### MATERIAL SHOWN ###
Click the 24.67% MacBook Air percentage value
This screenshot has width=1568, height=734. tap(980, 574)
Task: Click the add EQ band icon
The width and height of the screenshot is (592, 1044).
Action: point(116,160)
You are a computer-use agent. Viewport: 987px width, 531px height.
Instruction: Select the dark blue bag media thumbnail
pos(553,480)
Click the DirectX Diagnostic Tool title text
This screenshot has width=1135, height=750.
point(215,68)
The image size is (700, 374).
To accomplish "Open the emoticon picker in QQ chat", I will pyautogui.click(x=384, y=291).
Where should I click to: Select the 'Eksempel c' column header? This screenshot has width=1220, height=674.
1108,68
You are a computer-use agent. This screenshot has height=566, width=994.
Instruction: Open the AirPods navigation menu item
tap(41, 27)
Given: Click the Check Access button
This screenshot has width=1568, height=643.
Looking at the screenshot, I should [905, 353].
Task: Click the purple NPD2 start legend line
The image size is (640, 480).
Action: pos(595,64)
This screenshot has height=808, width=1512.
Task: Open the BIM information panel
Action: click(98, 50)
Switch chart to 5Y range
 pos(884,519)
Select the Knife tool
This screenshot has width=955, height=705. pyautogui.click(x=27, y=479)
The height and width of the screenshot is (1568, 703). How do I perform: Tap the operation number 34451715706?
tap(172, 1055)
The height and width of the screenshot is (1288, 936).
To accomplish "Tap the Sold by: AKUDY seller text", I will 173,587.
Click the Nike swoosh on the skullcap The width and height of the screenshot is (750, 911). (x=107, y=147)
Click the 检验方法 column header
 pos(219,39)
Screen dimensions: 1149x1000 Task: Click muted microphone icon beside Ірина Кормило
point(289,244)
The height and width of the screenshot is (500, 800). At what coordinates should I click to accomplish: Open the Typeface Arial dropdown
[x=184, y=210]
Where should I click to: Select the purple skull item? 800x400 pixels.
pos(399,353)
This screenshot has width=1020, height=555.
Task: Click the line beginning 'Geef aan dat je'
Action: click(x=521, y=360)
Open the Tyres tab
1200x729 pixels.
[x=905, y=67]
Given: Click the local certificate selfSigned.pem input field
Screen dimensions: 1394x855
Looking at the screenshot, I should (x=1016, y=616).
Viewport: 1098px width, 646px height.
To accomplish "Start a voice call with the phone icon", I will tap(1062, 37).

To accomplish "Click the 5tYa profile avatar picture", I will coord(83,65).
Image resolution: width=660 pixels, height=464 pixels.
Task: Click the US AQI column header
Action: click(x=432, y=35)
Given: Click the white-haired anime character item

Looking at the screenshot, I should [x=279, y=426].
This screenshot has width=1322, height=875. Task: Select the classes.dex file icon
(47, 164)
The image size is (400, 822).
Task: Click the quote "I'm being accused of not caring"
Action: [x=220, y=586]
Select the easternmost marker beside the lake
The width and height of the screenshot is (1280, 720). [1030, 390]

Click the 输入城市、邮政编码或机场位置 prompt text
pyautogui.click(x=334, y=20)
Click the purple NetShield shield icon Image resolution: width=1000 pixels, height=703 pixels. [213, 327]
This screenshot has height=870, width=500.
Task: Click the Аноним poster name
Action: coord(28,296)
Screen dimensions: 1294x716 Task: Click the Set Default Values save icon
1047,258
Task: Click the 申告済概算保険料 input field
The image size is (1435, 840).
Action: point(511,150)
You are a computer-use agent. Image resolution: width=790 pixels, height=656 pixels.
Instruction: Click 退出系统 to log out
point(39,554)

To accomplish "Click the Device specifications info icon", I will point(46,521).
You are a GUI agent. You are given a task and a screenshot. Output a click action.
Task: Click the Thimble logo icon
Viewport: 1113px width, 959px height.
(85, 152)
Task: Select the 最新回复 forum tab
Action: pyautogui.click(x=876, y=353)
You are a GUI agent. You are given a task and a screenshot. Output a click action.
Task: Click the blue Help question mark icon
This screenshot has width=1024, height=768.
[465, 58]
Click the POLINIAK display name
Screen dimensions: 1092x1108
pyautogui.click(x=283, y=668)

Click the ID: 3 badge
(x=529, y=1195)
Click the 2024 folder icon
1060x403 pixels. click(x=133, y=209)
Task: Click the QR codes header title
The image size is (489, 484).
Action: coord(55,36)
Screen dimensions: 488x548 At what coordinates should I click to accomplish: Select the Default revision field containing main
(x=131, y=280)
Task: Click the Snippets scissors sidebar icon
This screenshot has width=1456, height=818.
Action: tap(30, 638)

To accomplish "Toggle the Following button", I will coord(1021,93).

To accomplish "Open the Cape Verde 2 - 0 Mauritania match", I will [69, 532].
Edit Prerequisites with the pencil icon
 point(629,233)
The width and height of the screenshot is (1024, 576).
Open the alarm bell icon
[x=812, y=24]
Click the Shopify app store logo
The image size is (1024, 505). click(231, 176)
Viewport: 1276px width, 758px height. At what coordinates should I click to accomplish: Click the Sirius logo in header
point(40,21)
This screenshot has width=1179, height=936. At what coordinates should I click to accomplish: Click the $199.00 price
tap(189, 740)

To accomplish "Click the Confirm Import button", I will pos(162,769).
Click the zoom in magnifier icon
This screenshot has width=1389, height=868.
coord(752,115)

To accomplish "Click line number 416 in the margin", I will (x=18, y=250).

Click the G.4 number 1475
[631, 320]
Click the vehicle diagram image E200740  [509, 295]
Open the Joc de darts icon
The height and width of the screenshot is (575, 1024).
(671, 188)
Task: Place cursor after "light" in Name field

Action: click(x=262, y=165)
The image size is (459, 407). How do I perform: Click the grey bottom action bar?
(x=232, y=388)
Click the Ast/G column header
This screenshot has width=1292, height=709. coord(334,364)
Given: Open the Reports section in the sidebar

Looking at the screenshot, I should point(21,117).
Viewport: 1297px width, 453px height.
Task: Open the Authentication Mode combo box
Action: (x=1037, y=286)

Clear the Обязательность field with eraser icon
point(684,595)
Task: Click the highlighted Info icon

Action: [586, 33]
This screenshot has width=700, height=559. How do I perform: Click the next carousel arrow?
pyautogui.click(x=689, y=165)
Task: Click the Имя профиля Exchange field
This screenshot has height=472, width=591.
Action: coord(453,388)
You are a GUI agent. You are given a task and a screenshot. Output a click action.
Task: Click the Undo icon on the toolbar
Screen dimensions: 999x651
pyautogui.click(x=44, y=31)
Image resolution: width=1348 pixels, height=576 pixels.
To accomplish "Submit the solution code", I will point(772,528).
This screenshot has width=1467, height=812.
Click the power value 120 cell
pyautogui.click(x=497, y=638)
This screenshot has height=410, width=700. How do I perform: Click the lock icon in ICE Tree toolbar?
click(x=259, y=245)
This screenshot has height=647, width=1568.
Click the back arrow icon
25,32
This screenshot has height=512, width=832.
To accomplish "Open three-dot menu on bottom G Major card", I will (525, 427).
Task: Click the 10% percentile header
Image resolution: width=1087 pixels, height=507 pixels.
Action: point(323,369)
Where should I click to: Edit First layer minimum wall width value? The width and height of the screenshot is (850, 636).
###
● PROBLEM STATEMENT: Please transcribe the entire listing precisely.

● WORKED SOLUTION:
Click the 24.67% MacBook Air percentage value
This screenshot has width=1568, height=734. tap(980, 574)
Task: Click the add EQ band icon
The width and height of the screenshot is (592, 1044).
Action: point(116,160)
You are a computer-use agent. Viewport: 987px width, 531px height.
Instruction: Select the dark blue bag media thumbnail
pos(553,480)
Click the DirectX Diagnostic Tool title text
This screenshot has width=1135, height=750.
point(215,68)
The image size is (700, 374).
To accomplish "Open the emoticon picker in QQ chat", I will pyautogui.click(x=384, y=291).
Where should I click to: Select the 'Eksempel c' column header? This screenshot has width=1220, height=674.
1108,68
You are a computer-use agent. This screenshot has height=566, width=994.
Instruction: Open the AirPods navigation menu item
tap(41, 27)
Given: Click the Check Access button
This screenshot has width=1568, height=643.
Looking at the screenshot, I should [905, 353].
Task: Click the purple NPD2 start legend line
The image size is (640, 480).
Action: pos(595,64)
This screenshot has height=808, width=1512.
Task: Open the BIM information panel
Action: click(98, 50)
Switch chart to 5Y range
 pos(884,519)
Select the Knife tool
This screenshot has width=955, height=705. pyautogui.click(x=27, y=479)
The height and width of the screenshot is (1568, 703). How do I perform: Tap the operation number 34451715706?
tap(172, 1055)
The height and width of the screenshot is (1288, 936).
To accomplish "Tap the Sold by: AKUDY seller text", I will 173,587.
Click the Nike swoosh on the skullcap The width and height of the screenshot is (750, 911). (x=107, y=147)
Click the 检验方法 column header
 pos(219,39)
Screen dimensions: 1149x1000 Task: Click muted microphone icon beside Ірина Кормило
point(289,244)
The height and width of the screenshot is (500, 800). At what coordinates should I click to accomplish: Open the Typeface Arial dropdown
[x=184, y=210]
Where should I click to: Select the purple skull item? 800x400 pixels.
pos(399,353)
This screenshot has width=1020, height=555.
Task: Click the line beginning 'Geef aan dat je'
Action: click(x=521, y=360)
Open the Tyres tab
1200x729 pixels.
[x=905, y=67]
Given: Click the local certificate selfSigned.pem input field
Screen dimensions: 1394x855
Looking at the screenshot, I should (x=1016, y=616).
Viewport: 1098px width, 646px height.
To accomplish "Start a voice call with the phone icon", I will tap(1062, 37).

To accomplish "Click the 5tYa profile avatar picture", I will coord(83,65).
Image resolution: width=660 pixels, height=464 pixels.
Task: Click the US AQI column header
Action: click(x=432, y=35)
Given: Click the white-haired anime character item

Looking at the screenshot, I should [x=279, y=426].
This screenshot has width=1322, height=875. Task: Select the classes.dex file icon
(47, 164)
The image size is (400, 822).
Task: Click the quote "I'm being accused of not caring"
Action: [x=220, y=586]
Select the easternmost marker beside the lake
The width and height of the screenshot is (1280, 720). [1030, 390]

Click the 输入城市、邮政编码或机场位置 prompt text
pyautogui.click(x=334, y=20)
Click the purple NetShield shield icon Image resolution: width=1000 pixels, height=703 pixels. [213, 327]
This screenshot has height=870, width=500.
Task: Click the Аноним poster name
Action: coord(28,296)
Screen dimensions: 1294x716 Task: Click the Set Default Values save icon
1047,258
Task: Click the 申告済概算保険料 input field
The image size is (1435, 840).
Action: point(511,150)
You are a computer-use agent. Image resolution: width=790 pixels, height=656 pixels.
Instruction: Click 退出系统 to log out
point(39,554)

To accomplish "Click the Device specifications info icon", I will point(46,521).
You are a GUI agent. You are given a task and a screenshot. Output a click action.
Task: Click the Thimble logo icon
Viewport: 1113px width, 959px height.
(85, 152)
Task: Select the 最新回复 forum tab
Action: pyautogui.click(x=876, y=353)
You are a GUI agent. You are given a task and a screenshot. Output a click action.
Task: Click the blue Help question mark icon
This screenshot has width=1024, height=768.
[465, 58]
Click the POLINIAK display name
Screen dimensions: 1092x1108
pyautogui.click(x=283, y=668)

Click the ID: 3 badge
(x=529, y=1195)
Click the 2024 folder icon
1060x403 pixels. click(x=133, y=209)
Task: Click the QR codes header title
The image size is (489, 484).
Action: coord(55,36)
Screen dimensions: 488x548 At what coordinates should I click to accomplish: Select the Default revision field containing main
(x=131, y=280)
Task: Click the Snippets scissors sidebar icon
This screenshot has width=1456, height=818.
Action: tap(30, 638)

To accomplish "Toggle the Following button", I will coord(1021,93).

To accomplish "Open the Cape Verde 2 - 0 Mauritania match", I will [69, 532].
Edit Prerequisites with the pencil icon
 point(629,233)
The width and height of the screenshot is (1024, 576).
Open the alarm bell icon
[x=812, y=24]
Click the Shopify app store logo
The image size is (1024, 505). click(231, 176)
Viewport: 1276px width, 758px height. At what coordinates should I click to accomplish: Click the Sirius logo in header
point(40,21)
This screenshot has width=1179, height=936. At what coordinates should I click to accomplish: Click the $199.00 price
tap(189, 740)

To accomplish "Click the Confirm Import button", I will pos(162,769).
Click the zoom in magnifier icon
This screenshot has width=1389, height=868.
coord(752,115)

To accomplish "Click line number 416 in the margin", I will (x=18, y=250).

Click the G.4 number 1475
[631, 320]
Click the vehicle diagram image E200740  [509, 295]
Open the Joc de darts icon
The height and width of the screenshot is (575, 1024).
(671, 188)
Task: Place cursor after "light" in Name field

Action: click(x=262, y=165)
The image size is (459, 407). How do I perform: Click the grey bottom action bar?
(x=232, y=388)
Click the Ast/G column header
This screenshot has width=1292, height=709. coord(334,364)
Given: Open the Reports section in the sidebar

Looking at the screenshot, I should point(21,117).
Viewport: 1297px width, 453px height.
Task: Open the Authentication Mode combo box
Action: (x=1037, y=286)

Clear the Обязательность field with eraser icon
point(684,595)
Task: Click the highlighted Info icon

Action: [586, 33]
This screenshot has width=700, height=559. How do I perform: Click the next carousel arrow?
pyautogui.click(x=689, y=165)
Task: Click the Имя профиля Exchange field
This screenshot has height=472, width=591.
Action: coord(453,388)
You are a GUI agent. You are given a task and a screenshot. Output a click action.
Task: Click the Undo icon on the toolbar
Screen dimensions: 999x651
pyautogui.click(x=44, y=31)
Image resolution: width=1348 pixels, height=576 pixels.
To accomplish "Submit the solution code", I will point(772,528).
This screenshot has width=1467, height=812.
Click the power value 120 cell
pyautogui.click(x=497, y=638)
This screenshot has height=410, width=700. How do I perform: Click the lock icon in ICE Tree toolbar?
click(x=259, y=245)
This screenshot has height=647, width=1568.
Click the back arrow icon
25,32
This screenshot has height=512, width=832.
To accomplish "Open three-dot menu on bottom G Major card", I will (525, 427).
Task: Click the 10% percentile header
Image resolution: width=1087 pixels, height=507 pixels.
Action: point(323,369)
Where should I click to: Edit First layer minimum wall width value? The width and height of the screenshot is (850, 636).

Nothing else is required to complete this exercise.